I cannot drive more than a block without seeing homeless groups and their camps. The city will remove them and their belongings and within a day, they are back at their same location. It is an exercise in futility. The increasing numbers of homeless show this to be a fact.

People cannot sit on bus benches; they cannot walk down a sidewalk without having to endure this.

If this is not curbed, and quickly, Honolulu will be just like Los Angeles and other ruined cities.

Make the homeless accountable for their actions. Most important, take away all their privileges. Yes, privileges. A free phone, free health care, free laundry services, free shower facilities, free food, it goes on and on.

I am asking our elected officials to step up, now.

Diane Tippett

Waikiki

True indigenous people forced aside by others

Apparently, many white American immigrants now consider themselves to be indigenous, while authentic indigenous people, including Native Hawaiians, have been pawns on a political chessboard.

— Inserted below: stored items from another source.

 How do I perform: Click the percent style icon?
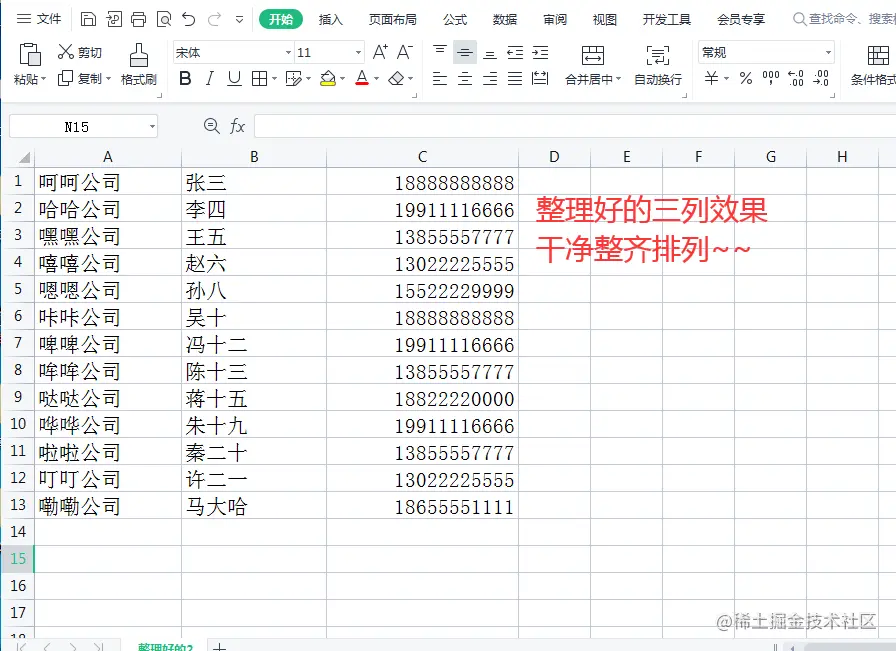tap(746, 77)
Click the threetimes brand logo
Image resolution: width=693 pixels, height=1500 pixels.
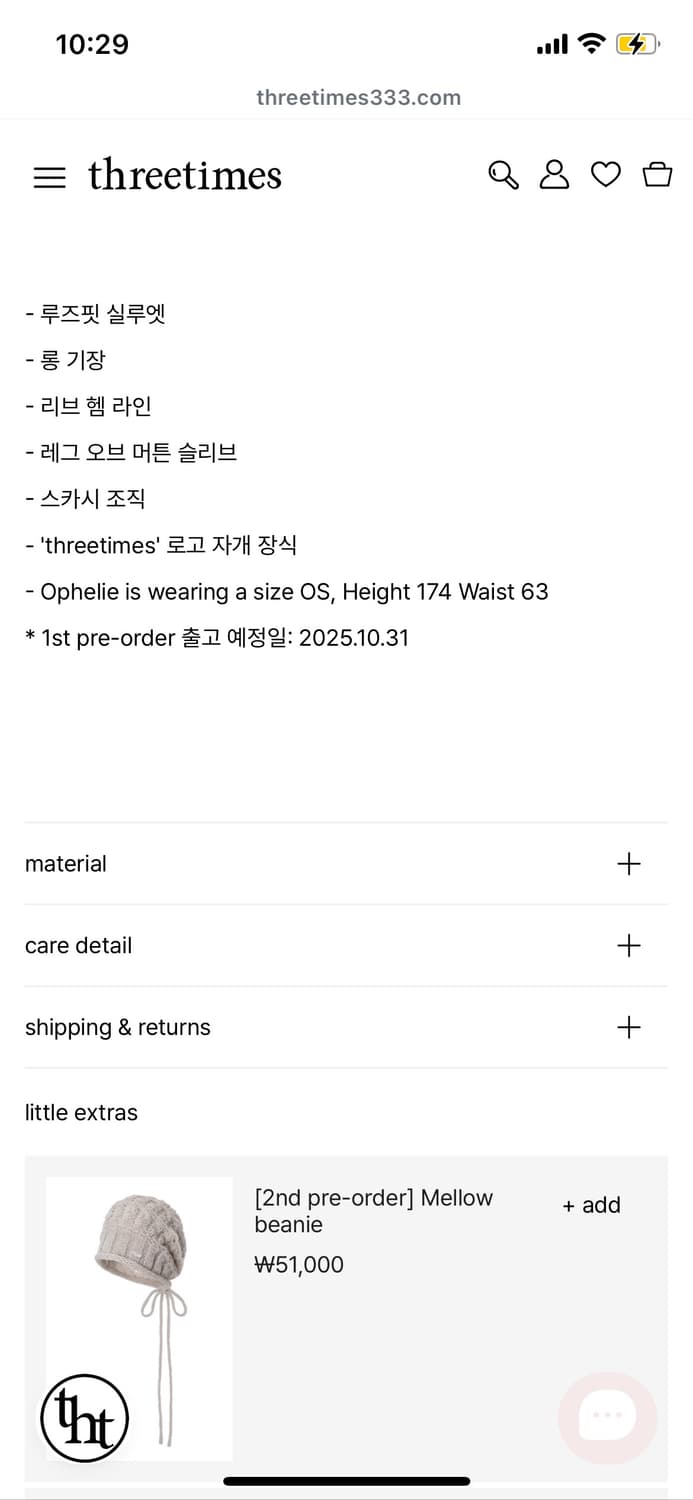coord(185,175)
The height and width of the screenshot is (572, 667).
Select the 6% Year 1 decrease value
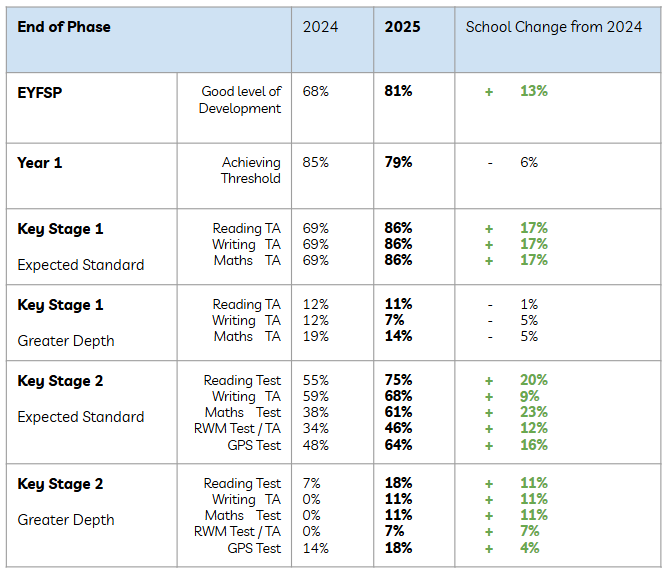tap(529, 162)
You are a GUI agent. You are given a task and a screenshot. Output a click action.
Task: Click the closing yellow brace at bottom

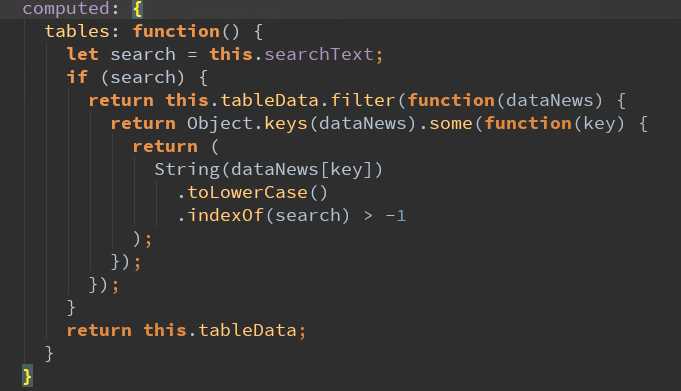point(27,376)
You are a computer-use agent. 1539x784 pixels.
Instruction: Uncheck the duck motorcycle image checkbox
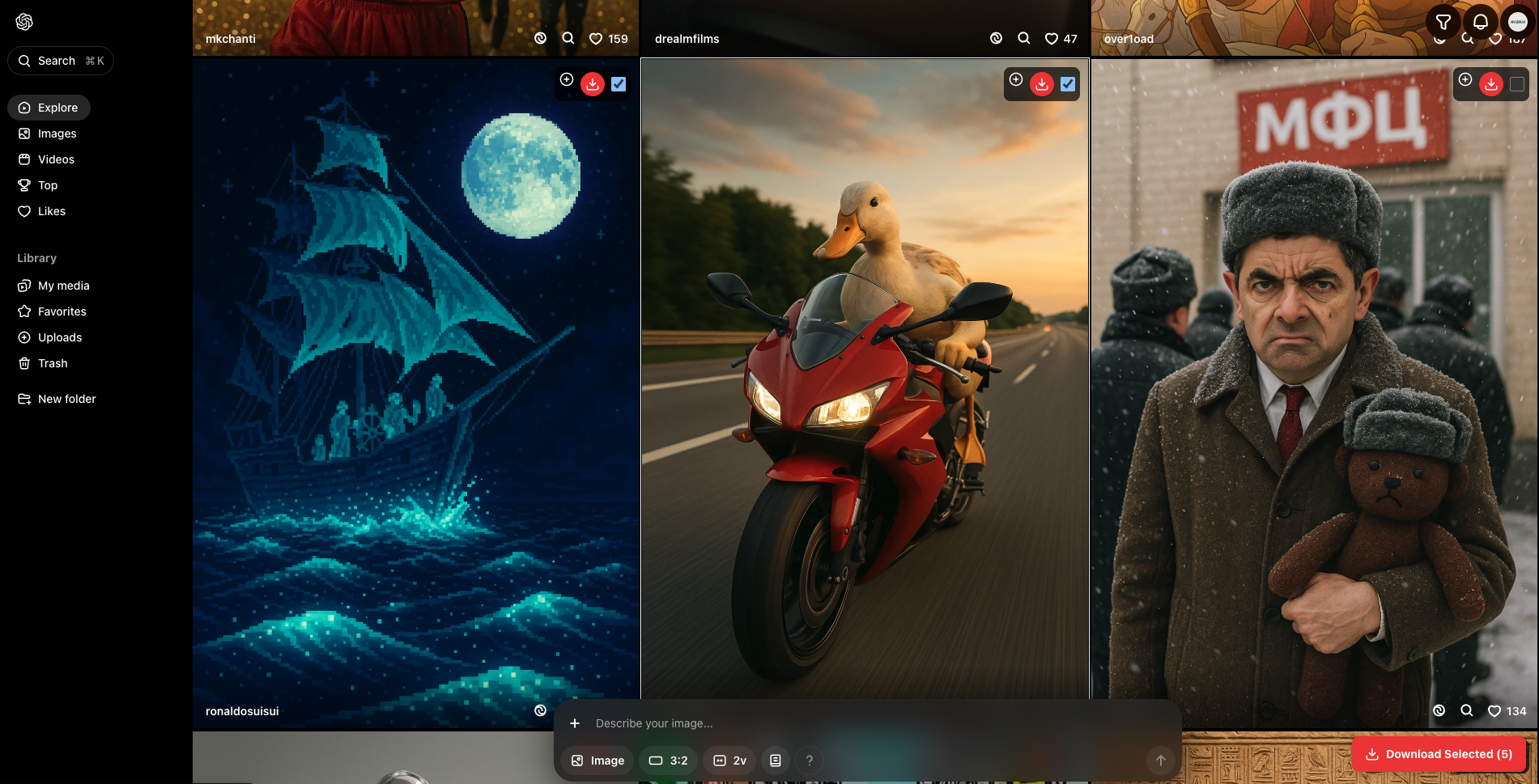(x=1068, y=84)
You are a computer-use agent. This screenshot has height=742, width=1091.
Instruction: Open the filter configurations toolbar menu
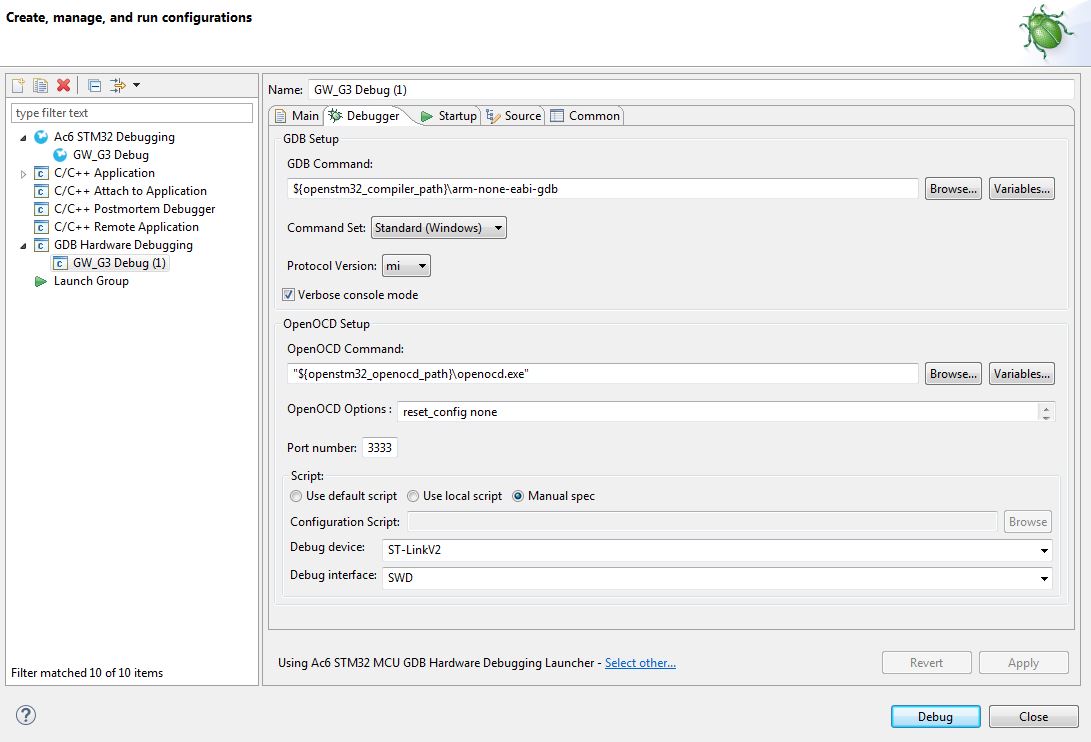click(x=125, y=86)
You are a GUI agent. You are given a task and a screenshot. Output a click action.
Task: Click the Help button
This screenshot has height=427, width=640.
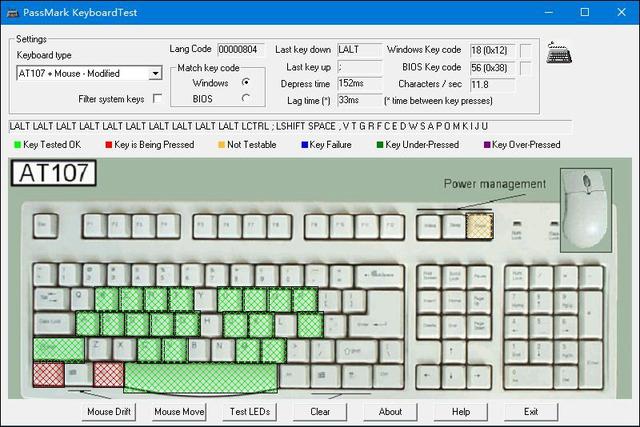(460, 411)
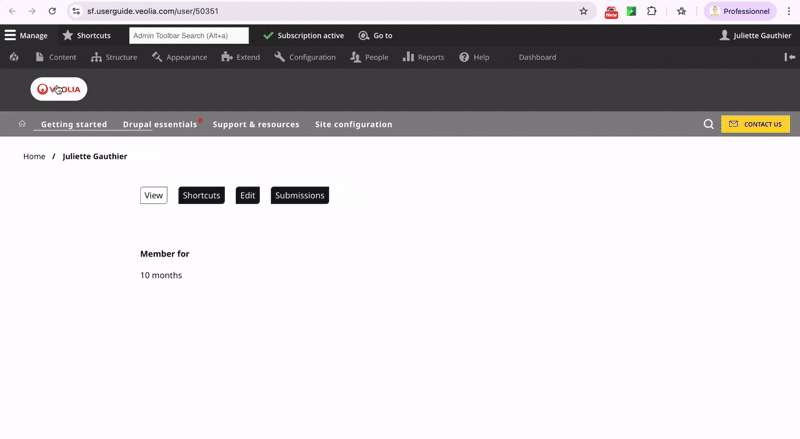
Task: Open the site search magnifier icon
Action: pos(708,124)
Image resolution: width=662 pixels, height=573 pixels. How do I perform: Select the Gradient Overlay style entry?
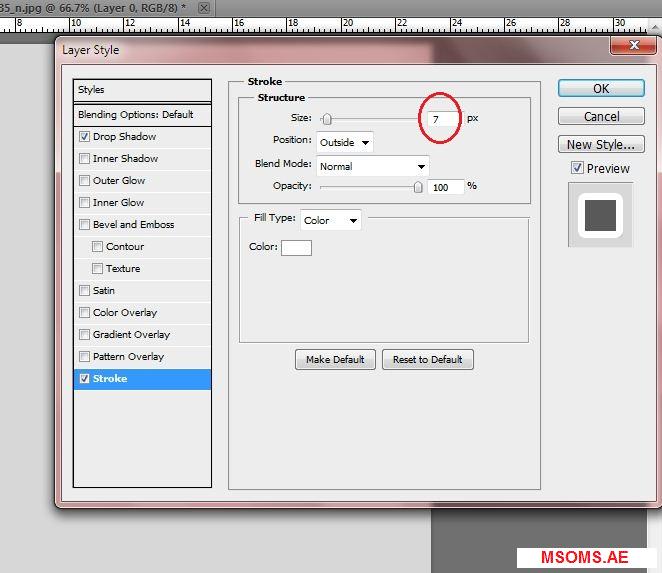pos(131,335)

“They will not replace us” must have been the cry from all indigenous peoples who have now been replaced by those who now call themselves “we.”

“They” have won. They (we) have forcefully replaced indigenous people worldwide, if not numerically, then by political and military force. And we call our country a democracy? Who are “we”?

Jeff Bigler

Wailuku

Ala Moana bridge unnecessary for area

Regarding the pedestrian overpass that is going to be built across Ala Moana Boulevard (“Ala Moana Boulevard pedestrian bridge construction to begin,” Star-Advertiser, May 2): I agree with the other letter writers. I don’t think it is necessary. I live in the area and I don’t see many people crossing to and from the beach park. The stop lights are adequate. The funds could be better used to fix the roads around Kakaako.